READING TEXT:
Here it is clearly appreciative and I think it is just an article, but I do not know the song. So I do not know if "den" is stressed.


----------



## Roy776

I know it, and it is unstressed. As I'm from North Rhine Westphalia, I'm in no way used to other region's usage of the german language. To me, using an article with a name sounds wrong or stupid, if it isn't used in an ironic sentence.


----------



## Sowka

Hello 

This usage depends on the region and on the social group that you are dealing with. We have had several interesting discussions about this topic. Here's one of them; and another one. Oh, and yet another one (That's the one with the social distinction that I had in mind).


----------



## JieXian

Thanks for the explanations. I understand the articles before names problem now.

About "sich angucken" :

For example, I would say " Ich erinnere mich darun" For the verb sich erinnere.

But why is dir or mir used here?


----------



## berndf

The third person reflexive pronoun _sich_ can be either dative or accusative it depends on the verb. In first and second person (_mir_ vs. _mich_; _dir_ vs. _dich_) the forms are different.


----------



## Roy776

JieXian said:


> Thanks for the explanations. I understand the articles before names problem now.

DATA:
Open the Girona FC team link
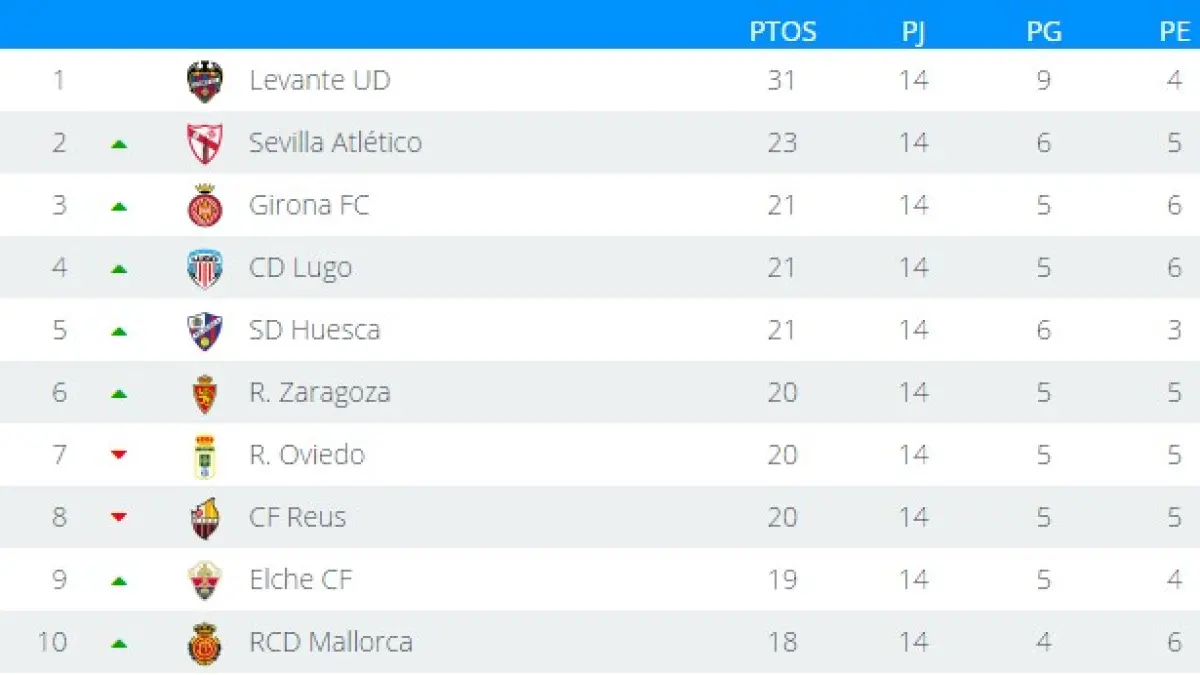Screen dimensions: 1200x675 tap(309, 205)
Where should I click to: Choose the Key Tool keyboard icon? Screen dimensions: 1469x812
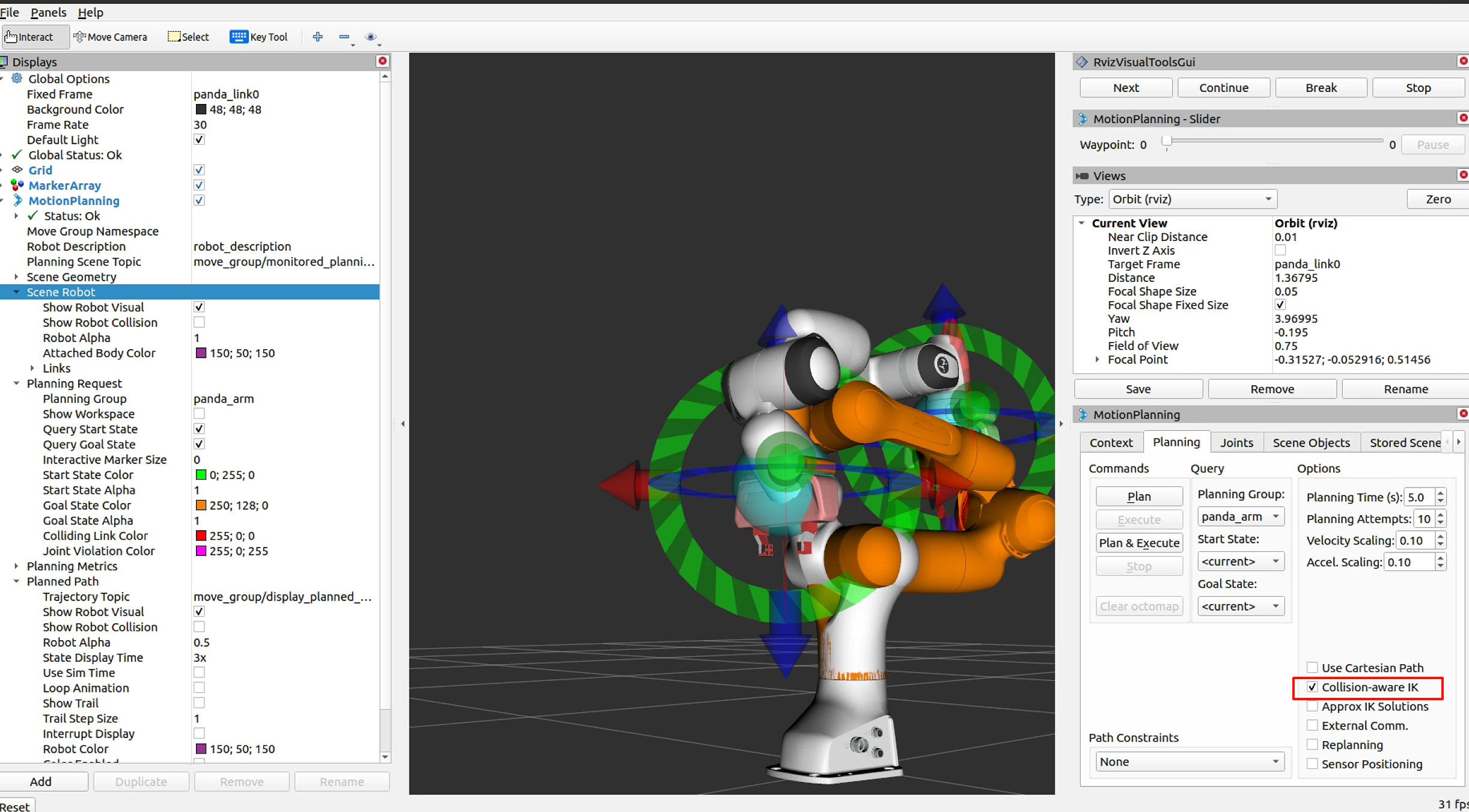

WORK TO COMPLETE:
• A. In the forum thread, rewrite the paragraph beginning "I know it, and it is unstressed" as a short bulleted list that keeps its main facts.
• B. According to the forum thread, on what two factors does the use of articles before names depend?
The listing is not required for either task.

FINAL ANSWERS:
• A.
- The poster knows the song, and "den" is unstressed in it.
- Being from North Rhine Westphalia, the poster is not used to other regions' usage of German.
- To the poster, an article with a name sounds wrong or stupid unless the sentence is ironic.

• B. It depends on the region and on the social group one is dealing with.